Here's a link to the Study Buddy Program application.
The mentor program has room to improve, according to officials from Central United Methodist Church and Carver Middle School, and the room is due to what kids today need.
Tiffany Plott, principal at Carver Middle School, tells us, "I read something the other day that said in this day and time that kids crave positive encouragement and attention more so than they do food."
The need for attention may be what leads many kids to gang activity. One way Carver Middle School is fulfilling that need for students in a positive way is with mentors from Central United Methodist Church.
Plott explains, "We try and let these kids know that between 7:30 and 4 o'clock everyday you're part of our family, and we care about what goes on with you here, but we also care about goes on when you leave here, and what this does is it gives them that person that's going to care and is going to check up on them and is going to wonder what's going on not just while they're at school but outside of school as well."
The next step for the program to expand is to involve the students' parents and families, and if that happens, it may have an even greater impact on academics and especially on crime.

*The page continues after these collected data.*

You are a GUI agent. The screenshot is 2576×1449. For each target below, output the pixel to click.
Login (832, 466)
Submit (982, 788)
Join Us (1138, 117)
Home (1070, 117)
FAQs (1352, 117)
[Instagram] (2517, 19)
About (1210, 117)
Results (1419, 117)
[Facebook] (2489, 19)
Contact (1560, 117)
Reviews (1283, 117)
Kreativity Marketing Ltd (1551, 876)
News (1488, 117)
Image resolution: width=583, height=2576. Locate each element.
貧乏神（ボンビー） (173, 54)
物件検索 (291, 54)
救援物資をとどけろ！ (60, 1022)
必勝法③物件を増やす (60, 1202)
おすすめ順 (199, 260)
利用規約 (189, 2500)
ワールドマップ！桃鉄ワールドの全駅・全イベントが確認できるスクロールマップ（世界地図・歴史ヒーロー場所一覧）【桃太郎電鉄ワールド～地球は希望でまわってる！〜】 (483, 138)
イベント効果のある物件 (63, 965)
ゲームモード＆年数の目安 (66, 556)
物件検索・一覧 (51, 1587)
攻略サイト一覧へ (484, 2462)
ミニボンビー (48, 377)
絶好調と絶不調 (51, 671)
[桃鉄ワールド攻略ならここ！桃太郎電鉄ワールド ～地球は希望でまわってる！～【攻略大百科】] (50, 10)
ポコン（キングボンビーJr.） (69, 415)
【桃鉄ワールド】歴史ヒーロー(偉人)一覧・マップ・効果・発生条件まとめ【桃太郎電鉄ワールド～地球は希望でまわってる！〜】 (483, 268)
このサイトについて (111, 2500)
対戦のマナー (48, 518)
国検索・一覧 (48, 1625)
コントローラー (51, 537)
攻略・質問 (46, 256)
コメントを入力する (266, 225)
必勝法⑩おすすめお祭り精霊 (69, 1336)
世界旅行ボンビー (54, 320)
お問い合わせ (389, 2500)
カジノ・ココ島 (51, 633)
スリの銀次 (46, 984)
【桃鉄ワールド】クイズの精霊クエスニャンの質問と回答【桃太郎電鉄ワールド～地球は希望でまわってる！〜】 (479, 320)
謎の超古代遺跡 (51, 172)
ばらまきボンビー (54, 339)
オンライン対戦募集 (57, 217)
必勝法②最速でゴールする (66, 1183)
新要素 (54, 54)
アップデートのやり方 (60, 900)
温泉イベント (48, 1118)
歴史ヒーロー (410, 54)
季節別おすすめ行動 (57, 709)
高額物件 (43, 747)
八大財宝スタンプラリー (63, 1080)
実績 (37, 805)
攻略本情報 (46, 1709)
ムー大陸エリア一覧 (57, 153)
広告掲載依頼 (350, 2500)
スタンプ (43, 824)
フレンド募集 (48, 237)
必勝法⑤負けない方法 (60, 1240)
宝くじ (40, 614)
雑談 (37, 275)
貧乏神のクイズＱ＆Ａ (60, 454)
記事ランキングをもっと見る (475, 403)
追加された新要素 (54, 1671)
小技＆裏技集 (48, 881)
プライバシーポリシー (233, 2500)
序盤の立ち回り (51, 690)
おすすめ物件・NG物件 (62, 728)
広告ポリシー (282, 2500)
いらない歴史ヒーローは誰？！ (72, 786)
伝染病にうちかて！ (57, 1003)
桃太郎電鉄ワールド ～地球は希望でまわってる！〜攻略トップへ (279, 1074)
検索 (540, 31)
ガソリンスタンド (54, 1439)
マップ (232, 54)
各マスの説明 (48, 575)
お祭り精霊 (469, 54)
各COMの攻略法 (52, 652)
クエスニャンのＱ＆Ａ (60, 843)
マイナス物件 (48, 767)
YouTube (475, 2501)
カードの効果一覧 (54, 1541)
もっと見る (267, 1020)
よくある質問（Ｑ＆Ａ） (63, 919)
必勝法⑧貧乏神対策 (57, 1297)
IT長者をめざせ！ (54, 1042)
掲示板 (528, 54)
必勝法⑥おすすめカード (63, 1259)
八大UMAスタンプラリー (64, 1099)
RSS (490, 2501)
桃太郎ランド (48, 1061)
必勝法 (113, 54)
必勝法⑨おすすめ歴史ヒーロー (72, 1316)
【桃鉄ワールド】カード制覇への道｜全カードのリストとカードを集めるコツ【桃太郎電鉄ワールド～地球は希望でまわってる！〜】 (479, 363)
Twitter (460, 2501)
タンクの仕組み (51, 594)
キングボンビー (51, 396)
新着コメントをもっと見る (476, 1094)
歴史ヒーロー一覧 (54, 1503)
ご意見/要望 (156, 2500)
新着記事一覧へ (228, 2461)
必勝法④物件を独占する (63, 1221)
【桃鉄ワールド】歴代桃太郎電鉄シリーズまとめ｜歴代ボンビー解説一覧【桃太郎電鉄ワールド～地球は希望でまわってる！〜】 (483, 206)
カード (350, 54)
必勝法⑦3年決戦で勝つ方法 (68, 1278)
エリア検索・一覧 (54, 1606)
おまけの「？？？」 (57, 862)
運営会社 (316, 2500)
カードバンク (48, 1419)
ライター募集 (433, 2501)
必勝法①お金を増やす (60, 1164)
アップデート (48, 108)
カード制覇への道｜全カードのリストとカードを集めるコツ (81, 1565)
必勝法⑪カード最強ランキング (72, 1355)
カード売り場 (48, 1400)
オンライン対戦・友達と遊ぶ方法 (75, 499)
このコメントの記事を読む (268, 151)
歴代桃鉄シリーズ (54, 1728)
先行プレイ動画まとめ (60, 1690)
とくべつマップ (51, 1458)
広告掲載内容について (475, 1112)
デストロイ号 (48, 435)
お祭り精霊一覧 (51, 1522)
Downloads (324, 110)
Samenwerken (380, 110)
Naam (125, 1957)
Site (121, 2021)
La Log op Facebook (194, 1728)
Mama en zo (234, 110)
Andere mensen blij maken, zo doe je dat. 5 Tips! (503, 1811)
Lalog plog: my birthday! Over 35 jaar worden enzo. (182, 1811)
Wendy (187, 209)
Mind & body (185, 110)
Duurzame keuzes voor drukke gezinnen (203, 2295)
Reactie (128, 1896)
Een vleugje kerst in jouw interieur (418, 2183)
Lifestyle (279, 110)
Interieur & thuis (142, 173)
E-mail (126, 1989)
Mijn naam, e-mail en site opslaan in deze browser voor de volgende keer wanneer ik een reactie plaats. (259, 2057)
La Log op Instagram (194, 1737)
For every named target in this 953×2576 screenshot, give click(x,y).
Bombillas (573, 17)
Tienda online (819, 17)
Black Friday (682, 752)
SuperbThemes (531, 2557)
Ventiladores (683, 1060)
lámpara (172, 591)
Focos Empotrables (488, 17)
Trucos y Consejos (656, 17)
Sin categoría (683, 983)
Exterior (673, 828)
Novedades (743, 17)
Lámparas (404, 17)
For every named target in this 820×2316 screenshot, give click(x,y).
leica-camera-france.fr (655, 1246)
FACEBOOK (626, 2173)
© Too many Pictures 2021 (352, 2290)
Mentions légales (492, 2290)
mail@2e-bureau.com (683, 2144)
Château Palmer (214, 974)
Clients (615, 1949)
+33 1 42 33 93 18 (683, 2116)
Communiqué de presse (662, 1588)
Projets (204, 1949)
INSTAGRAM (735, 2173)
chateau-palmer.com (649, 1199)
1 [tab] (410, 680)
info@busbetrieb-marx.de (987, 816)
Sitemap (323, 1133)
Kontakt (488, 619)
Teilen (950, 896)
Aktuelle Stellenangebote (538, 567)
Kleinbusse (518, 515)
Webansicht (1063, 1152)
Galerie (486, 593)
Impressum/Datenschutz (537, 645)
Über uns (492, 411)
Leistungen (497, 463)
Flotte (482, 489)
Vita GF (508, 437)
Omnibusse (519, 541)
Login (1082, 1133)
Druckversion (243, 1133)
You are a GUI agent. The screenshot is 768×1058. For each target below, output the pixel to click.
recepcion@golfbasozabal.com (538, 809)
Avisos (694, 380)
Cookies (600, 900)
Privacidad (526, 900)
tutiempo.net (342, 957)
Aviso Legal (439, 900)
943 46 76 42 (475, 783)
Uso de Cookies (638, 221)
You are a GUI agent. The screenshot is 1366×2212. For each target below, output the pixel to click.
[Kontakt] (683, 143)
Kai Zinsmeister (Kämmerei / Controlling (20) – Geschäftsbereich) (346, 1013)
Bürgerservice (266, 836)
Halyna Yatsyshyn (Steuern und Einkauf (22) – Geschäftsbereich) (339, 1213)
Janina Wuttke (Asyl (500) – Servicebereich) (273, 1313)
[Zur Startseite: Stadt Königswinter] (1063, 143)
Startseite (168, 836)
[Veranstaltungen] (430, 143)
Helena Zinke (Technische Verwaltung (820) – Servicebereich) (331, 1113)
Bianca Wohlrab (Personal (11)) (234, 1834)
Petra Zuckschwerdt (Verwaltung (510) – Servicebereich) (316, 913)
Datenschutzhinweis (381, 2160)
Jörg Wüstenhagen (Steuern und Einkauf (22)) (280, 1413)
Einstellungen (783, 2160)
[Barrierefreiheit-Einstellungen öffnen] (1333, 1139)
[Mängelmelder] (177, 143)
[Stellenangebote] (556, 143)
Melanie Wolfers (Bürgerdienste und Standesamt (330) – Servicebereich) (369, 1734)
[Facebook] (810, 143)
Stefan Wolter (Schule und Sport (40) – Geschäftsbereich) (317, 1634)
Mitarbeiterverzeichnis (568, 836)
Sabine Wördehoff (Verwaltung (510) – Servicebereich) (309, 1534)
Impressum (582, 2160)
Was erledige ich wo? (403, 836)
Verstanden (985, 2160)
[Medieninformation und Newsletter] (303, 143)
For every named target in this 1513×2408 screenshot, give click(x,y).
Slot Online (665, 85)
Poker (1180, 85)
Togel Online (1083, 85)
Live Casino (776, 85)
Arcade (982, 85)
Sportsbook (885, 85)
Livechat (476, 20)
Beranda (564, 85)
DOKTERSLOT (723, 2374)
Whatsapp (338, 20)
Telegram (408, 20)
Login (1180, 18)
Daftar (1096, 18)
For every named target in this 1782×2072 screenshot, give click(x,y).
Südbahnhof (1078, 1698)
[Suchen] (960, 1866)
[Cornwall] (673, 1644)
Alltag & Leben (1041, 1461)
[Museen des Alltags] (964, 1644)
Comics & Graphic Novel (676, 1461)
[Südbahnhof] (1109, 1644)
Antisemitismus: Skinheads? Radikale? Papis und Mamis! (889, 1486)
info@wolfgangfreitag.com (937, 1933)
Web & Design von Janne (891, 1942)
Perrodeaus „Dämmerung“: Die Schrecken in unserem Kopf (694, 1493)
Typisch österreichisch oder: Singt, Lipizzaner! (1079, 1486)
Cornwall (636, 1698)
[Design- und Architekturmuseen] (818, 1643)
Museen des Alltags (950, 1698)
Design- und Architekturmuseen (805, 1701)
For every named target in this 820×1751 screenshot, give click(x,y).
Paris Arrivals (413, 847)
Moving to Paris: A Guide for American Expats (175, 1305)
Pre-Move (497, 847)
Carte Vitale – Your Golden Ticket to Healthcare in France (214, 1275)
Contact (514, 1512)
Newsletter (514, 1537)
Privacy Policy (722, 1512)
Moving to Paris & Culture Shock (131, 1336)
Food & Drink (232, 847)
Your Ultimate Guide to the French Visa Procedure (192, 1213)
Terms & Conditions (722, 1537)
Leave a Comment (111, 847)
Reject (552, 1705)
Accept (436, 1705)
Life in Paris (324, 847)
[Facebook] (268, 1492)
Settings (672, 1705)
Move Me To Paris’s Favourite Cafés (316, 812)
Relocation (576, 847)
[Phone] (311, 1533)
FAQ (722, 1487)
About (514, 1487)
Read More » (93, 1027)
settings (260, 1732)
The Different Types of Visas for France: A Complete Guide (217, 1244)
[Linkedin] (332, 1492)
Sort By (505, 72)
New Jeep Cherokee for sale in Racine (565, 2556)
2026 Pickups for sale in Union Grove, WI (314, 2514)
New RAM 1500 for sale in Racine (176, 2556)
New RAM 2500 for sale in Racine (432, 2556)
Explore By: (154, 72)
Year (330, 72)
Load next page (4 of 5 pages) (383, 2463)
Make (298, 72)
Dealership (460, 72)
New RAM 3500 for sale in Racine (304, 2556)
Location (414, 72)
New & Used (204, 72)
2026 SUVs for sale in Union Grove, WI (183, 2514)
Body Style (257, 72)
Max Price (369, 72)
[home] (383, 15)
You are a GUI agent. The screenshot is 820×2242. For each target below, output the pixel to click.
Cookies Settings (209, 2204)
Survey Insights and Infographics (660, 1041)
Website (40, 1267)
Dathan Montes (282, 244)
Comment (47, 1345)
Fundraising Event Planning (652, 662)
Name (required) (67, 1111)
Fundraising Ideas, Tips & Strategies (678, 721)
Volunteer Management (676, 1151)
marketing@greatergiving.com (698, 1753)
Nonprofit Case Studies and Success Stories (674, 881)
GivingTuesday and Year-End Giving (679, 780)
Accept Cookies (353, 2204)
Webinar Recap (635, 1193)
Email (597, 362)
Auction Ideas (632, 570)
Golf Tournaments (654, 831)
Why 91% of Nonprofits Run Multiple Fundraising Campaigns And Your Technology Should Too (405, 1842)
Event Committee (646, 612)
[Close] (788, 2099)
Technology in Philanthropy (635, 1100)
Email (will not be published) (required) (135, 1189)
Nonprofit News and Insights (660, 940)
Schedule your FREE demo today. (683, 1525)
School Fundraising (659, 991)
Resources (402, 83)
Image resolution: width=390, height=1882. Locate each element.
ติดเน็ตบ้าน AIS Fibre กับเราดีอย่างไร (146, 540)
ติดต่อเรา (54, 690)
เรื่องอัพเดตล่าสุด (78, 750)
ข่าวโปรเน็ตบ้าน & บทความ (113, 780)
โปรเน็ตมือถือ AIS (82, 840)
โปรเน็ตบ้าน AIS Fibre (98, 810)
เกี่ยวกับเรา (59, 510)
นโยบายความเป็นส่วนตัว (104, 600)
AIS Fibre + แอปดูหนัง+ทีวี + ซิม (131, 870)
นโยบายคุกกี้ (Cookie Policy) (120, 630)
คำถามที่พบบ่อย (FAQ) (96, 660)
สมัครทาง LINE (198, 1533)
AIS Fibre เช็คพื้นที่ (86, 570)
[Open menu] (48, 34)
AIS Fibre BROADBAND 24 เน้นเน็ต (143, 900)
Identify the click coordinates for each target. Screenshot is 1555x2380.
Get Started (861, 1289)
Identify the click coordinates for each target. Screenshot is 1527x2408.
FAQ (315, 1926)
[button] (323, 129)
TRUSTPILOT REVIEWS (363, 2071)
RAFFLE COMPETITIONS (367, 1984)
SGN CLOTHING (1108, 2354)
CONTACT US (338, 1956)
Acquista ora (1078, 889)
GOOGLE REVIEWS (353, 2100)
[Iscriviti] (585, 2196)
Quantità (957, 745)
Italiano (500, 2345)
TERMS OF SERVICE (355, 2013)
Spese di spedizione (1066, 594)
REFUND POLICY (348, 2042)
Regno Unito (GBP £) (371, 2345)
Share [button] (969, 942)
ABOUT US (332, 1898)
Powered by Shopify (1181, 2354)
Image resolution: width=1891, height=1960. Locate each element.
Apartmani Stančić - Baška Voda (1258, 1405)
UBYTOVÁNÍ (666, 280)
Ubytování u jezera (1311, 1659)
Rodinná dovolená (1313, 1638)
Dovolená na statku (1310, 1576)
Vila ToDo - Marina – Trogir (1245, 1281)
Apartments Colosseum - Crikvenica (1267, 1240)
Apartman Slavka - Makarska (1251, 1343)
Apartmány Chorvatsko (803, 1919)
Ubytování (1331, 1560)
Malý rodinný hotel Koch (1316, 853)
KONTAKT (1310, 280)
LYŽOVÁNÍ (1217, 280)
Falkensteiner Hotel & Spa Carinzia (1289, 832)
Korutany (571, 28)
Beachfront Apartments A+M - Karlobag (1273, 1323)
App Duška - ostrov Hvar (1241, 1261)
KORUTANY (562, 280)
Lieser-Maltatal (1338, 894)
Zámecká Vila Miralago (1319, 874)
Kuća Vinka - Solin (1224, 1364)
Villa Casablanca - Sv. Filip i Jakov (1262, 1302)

"I would like to see that somehow we can piggyback this or expand this to reach out to the parents, to have some kind of way to get the parents involved somehow or establish maybe relationships with them as well, you know, not just their child but maybe getting to know the parents and having a name and a face," says Julia Green, program coordinator for the mentors at Carver.
The mentors would provide one more check on accountability to students before they make a choice they will later regret.
"A lot of time what we see is, you know, parents are working late. They're not there for the kids when they get home. Maybe a grandparent is trying to take care of them, but what this does is it gives them one more contact person that, hey, I'm accountable to this person. This person is depending on me to do the right thing," says Plott.
Organizers also hope this program will spread to other schools within the district.